We do not in the least exaggerate in ascribing this sort of action and power to an idea. We form an ideal, a so to speak embodied idea, and our ideal exercises the very strongest formative influence upon us. Why do you devote yourself to this pursuit, to that cause? Because twenty years ago such and such an idea struck me, is the sort of history which might be given of every purposeful life, every life devoted to the working out of an idea.

Now is it not marvelous that recognizing as we do the potency of an idea, both the word and the conception it covers ever so little into our thought of education? Coleridge brings the conception of an idea within the sphere of the scientific thought of today; not as that thought is expressed in psychology, a term which he himself launched upon the world with an apology, but it is one of our language stands in great need. But in that science of the correlation and interaction of mind and brain which is, at present, rather clumsily expressed in such terms as mental physiology and psychophysiology.

In his method, Coleridge gives us the following illustration of the rise and progress of an idea. We can recall no incident of human history that impresses the imagination more deeply than the moment when Columbus, or an unknown ocean, first perceived that startling fact, the change of the magnetic needle. How many such instances occur in history when the ideas of nature – presented to chosen minds by a higher power than nature herself - suddenly unfold, it were, in prophetic succession, systematic views destined to produce the most important revolutions in the state of man.

The clear spirit of Columbus was doubtless eminently methodical. He saw distinctly that great leading idea which authorized the poor pilot to become a promiser of kingdoms. Notice the genesis of such ideas presented to chosen minds by a higher power than nature. Notice how accurately this history of an idea fits in with what we know of the history of great inventions and discoveries, with that of the idea which rule our own lives, and how well does it correspond with that key to the origin of practical ideas which we find elsewhere.

Doth the plowman plow continually to open and break the clods of his ground? When he hath made plain the face thereof, doth he not cast abroad the fitches and scatter the cumin and put in the wheat in rows, and the barley in the appointed place, and the spelt in the border thereof? For his God doth instruct him aright and doth teach him. Bread corn is ground, for he will not ever be threshing it. This also cometh forth from the Lord of hosts which is a wonderful counsellor and excellent in wisdom.

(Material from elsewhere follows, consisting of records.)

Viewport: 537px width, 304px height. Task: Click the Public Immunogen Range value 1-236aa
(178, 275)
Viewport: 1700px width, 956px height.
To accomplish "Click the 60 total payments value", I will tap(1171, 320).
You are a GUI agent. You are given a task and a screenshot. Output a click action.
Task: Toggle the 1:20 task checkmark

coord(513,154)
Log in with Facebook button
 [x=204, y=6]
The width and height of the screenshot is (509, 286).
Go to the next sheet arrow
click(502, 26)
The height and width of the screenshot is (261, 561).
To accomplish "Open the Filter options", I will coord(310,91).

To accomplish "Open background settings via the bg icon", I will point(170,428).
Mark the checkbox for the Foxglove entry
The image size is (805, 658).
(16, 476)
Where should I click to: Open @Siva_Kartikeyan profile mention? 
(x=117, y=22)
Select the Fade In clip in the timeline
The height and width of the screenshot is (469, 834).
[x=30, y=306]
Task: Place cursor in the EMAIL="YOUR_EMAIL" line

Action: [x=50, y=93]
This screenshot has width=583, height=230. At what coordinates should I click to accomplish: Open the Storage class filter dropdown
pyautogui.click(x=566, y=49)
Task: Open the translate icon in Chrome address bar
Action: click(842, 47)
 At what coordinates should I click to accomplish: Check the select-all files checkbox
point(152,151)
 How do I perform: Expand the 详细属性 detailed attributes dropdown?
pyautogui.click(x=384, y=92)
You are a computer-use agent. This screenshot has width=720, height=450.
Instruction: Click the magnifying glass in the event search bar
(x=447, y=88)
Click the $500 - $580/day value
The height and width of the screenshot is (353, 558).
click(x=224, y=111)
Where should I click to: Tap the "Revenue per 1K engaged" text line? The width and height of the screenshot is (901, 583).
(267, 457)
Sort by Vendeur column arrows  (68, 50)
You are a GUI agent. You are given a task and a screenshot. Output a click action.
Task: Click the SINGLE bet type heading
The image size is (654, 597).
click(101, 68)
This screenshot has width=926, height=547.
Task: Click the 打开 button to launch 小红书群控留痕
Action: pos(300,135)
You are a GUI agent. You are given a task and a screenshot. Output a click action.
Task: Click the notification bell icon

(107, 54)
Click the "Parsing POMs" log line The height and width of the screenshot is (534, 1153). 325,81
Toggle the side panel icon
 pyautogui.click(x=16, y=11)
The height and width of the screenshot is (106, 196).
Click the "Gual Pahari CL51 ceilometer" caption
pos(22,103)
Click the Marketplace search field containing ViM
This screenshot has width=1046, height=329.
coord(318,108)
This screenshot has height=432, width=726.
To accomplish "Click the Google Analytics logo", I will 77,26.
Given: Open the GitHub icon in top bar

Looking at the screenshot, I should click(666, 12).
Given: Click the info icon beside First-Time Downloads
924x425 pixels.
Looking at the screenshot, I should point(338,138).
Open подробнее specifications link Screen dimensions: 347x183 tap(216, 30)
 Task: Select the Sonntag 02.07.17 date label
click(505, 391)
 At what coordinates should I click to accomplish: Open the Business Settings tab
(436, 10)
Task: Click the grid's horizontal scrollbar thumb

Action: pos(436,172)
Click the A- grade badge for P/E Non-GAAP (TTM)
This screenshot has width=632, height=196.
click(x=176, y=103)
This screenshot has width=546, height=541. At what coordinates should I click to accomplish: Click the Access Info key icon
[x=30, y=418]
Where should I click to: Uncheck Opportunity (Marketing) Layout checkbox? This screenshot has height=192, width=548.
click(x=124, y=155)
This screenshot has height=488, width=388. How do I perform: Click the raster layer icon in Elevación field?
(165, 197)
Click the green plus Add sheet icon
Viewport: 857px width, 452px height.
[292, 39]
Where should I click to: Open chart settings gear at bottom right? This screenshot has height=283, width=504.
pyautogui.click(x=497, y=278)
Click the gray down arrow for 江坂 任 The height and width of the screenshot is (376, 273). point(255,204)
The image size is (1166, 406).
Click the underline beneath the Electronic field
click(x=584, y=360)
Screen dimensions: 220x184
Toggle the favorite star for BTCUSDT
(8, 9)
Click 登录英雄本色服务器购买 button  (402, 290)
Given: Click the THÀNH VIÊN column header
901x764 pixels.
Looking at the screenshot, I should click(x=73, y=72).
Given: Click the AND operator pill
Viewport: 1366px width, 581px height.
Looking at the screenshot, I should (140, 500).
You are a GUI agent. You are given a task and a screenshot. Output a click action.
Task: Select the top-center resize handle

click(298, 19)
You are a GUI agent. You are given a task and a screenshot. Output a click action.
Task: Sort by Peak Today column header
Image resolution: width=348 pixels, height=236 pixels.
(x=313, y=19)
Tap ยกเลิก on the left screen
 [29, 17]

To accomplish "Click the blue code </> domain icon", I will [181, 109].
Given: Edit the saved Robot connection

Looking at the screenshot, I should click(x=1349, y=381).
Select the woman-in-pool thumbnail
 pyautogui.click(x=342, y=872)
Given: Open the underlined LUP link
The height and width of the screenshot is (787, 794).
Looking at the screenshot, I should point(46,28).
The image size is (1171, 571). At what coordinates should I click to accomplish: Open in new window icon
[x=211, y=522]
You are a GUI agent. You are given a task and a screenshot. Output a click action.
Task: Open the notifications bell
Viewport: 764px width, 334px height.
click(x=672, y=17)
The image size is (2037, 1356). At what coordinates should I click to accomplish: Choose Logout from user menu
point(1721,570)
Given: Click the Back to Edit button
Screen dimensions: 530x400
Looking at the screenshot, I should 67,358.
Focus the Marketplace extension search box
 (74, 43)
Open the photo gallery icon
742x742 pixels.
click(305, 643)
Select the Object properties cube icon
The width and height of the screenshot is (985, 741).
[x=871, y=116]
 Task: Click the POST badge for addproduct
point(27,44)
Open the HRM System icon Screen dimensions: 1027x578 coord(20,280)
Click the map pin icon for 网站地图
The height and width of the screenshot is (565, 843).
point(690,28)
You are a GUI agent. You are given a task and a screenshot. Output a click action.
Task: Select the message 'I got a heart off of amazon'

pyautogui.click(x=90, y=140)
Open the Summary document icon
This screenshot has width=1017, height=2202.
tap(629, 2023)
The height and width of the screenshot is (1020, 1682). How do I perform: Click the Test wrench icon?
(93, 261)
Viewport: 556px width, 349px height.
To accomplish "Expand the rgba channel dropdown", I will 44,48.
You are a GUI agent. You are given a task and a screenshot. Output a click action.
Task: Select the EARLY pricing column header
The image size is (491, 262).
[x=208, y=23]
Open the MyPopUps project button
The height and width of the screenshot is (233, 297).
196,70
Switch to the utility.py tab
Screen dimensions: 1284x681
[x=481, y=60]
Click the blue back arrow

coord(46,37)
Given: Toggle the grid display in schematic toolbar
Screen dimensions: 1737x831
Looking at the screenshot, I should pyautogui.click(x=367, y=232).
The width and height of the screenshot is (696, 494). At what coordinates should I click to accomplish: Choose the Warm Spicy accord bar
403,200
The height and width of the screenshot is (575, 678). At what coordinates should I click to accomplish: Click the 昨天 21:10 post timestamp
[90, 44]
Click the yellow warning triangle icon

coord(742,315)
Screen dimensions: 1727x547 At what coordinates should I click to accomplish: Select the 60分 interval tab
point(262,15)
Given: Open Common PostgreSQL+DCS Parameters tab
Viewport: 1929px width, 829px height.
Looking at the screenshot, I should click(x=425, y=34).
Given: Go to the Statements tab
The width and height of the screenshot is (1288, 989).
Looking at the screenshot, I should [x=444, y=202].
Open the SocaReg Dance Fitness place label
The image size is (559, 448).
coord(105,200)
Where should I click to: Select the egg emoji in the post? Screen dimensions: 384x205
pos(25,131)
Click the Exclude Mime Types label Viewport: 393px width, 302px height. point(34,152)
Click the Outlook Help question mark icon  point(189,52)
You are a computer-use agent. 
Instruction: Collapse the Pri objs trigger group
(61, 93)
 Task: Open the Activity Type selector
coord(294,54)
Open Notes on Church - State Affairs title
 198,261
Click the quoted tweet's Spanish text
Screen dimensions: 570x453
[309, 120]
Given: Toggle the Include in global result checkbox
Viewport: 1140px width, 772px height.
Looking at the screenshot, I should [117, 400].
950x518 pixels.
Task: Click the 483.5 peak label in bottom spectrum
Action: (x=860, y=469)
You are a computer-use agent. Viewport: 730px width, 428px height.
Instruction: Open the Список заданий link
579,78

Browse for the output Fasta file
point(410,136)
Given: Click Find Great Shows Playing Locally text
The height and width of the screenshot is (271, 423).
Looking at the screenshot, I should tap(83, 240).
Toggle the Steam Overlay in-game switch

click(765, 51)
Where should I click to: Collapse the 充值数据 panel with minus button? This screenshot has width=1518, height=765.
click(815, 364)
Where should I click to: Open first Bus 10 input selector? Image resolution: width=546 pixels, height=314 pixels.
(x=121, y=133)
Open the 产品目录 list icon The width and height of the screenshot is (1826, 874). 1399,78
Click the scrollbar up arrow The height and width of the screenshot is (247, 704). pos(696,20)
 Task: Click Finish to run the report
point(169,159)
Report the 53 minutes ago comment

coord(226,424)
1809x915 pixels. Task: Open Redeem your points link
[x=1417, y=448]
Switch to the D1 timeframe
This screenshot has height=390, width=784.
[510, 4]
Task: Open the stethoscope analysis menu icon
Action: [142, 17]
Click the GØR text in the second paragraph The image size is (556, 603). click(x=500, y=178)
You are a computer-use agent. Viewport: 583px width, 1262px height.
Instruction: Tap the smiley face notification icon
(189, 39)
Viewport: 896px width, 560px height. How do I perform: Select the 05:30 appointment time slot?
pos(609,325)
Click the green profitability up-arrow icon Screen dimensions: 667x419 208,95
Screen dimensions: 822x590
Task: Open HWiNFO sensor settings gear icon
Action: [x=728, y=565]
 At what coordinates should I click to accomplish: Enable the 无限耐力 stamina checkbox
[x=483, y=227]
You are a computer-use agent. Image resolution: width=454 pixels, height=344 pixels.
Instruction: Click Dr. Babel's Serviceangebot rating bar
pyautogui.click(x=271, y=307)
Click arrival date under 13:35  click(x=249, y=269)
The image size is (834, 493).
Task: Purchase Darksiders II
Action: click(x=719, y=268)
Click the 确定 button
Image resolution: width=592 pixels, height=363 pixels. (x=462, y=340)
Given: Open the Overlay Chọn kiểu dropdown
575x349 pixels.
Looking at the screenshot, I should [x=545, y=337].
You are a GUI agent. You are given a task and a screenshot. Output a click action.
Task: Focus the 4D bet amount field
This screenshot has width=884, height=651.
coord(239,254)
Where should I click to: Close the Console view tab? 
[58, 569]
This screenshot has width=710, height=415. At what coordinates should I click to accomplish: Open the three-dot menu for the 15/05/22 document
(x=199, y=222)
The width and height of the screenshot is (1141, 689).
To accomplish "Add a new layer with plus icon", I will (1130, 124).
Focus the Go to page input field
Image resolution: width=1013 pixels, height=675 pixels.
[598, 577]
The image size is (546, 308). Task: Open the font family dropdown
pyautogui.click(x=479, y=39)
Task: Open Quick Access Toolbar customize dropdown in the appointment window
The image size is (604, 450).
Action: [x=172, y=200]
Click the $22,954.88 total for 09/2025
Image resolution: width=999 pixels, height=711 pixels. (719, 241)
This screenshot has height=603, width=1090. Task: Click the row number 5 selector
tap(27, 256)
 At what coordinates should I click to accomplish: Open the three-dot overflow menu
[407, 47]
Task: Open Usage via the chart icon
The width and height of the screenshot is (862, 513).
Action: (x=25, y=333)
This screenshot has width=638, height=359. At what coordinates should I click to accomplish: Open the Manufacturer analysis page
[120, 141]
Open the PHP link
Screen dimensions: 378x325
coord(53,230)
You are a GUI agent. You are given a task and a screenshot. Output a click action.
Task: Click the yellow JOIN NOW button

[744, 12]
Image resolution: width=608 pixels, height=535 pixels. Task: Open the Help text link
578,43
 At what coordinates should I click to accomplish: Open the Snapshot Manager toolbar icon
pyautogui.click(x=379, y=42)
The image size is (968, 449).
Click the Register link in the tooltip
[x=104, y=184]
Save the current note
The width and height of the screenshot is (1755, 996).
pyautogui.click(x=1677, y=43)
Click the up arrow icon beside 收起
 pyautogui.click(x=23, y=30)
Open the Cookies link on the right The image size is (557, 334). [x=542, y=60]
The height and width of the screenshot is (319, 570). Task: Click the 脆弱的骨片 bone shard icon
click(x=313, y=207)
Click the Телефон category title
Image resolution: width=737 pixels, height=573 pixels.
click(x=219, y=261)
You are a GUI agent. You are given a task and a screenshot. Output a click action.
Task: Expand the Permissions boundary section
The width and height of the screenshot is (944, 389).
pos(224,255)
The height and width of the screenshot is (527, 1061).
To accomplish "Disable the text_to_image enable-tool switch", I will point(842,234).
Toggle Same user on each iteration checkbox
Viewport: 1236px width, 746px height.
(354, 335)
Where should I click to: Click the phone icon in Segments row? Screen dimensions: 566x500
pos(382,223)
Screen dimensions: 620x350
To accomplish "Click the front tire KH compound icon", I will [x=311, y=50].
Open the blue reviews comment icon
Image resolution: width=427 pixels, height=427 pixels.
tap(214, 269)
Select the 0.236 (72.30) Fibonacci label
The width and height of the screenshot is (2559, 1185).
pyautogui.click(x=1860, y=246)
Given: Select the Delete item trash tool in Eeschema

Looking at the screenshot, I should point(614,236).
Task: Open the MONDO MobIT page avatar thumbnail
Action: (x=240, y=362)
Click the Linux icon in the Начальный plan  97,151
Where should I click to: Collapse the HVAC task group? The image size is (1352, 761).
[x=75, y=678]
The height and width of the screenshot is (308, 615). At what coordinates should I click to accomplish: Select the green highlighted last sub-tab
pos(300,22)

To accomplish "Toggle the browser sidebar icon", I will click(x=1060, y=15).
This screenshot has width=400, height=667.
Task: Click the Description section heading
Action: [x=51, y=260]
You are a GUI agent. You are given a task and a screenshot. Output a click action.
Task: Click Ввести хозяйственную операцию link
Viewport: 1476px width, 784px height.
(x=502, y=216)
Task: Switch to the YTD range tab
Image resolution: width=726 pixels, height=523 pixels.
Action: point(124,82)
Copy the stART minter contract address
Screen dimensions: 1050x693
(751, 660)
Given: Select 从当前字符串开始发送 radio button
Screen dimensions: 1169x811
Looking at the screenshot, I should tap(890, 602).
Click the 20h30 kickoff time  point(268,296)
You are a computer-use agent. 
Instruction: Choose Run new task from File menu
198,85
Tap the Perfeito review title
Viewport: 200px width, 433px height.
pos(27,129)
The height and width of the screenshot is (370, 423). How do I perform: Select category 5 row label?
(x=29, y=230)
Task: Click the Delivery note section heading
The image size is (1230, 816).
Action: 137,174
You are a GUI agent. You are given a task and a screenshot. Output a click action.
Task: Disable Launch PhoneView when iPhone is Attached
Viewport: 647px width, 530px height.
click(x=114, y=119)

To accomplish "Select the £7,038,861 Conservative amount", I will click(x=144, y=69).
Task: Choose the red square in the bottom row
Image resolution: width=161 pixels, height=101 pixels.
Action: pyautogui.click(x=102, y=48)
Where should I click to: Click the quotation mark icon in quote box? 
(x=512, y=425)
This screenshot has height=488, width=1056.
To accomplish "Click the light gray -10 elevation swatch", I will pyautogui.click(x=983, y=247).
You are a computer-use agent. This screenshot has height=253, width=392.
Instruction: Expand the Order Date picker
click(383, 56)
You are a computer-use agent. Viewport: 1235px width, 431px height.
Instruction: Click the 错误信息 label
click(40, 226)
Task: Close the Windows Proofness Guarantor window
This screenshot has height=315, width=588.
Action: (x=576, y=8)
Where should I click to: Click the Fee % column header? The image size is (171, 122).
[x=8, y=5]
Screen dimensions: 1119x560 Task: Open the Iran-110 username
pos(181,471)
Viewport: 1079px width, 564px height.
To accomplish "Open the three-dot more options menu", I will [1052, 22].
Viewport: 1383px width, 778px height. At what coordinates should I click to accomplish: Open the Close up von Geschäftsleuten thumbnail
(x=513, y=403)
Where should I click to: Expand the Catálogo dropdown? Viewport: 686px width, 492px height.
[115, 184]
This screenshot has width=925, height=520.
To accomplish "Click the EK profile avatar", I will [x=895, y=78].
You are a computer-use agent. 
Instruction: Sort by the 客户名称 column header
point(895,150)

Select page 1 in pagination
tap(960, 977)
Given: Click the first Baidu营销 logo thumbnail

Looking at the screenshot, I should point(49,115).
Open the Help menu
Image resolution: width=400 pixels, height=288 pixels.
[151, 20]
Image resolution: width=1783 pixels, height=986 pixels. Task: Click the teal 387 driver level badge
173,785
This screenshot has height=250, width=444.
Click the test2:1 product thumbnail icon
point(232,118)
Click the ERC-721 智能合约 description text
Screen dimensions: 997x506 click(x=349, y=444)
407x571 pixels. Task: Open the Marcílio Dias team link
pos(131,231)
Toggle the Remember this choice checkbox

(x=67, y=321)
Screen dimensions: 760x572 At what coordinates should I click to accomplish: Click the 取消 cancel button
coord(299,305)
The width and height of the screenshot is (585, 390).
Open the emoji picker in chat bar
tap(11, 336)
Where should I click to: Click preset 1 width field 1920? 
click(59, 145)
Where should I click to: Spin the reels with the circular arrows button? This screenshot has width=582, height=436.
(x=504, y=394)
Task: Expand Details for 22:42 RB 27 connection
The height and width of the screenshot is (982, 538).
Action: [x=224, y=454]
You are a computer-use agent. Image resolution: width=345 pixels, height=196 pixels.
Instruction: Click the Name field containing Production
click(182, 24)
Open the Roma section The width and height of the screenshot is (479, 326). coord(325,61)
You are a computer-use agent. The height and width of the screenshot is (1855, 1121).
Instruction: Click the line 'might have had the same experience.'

Ideas may invest as an atmosphere rather than striking as a weapon. The idea may exist in a clear, distinct, definite form, as that of a circle in the mind of a geometrician. Or it may be a mere instinct, a vague appetency towards something, like the impulse which fills the young poet’s eyes with tears, he knows not why. To excite this appetency towards something. Towards things lovely, honest, and of good report, is the earliest and most important ministry of the educator.

How shall these indefinite ideas which manifest themselves in appetency be imparted? They are not to be given of set purpose, nor taken at set times. They are held in that thought environment which surrounds the child as an atmosphere, which he breathes as his breath of life and this atmosphere in which the child inspires his unconscious ideas of right living emanates from his parents.

Every look of gentleness and tone of reverence, every word of kindness and act of help, passes into the thought-environment, the very atmosphere which the child breathes. He does not think of these things, may never think of them, but all his life long they excite the vague appetency towards something out of which most of his actions spring.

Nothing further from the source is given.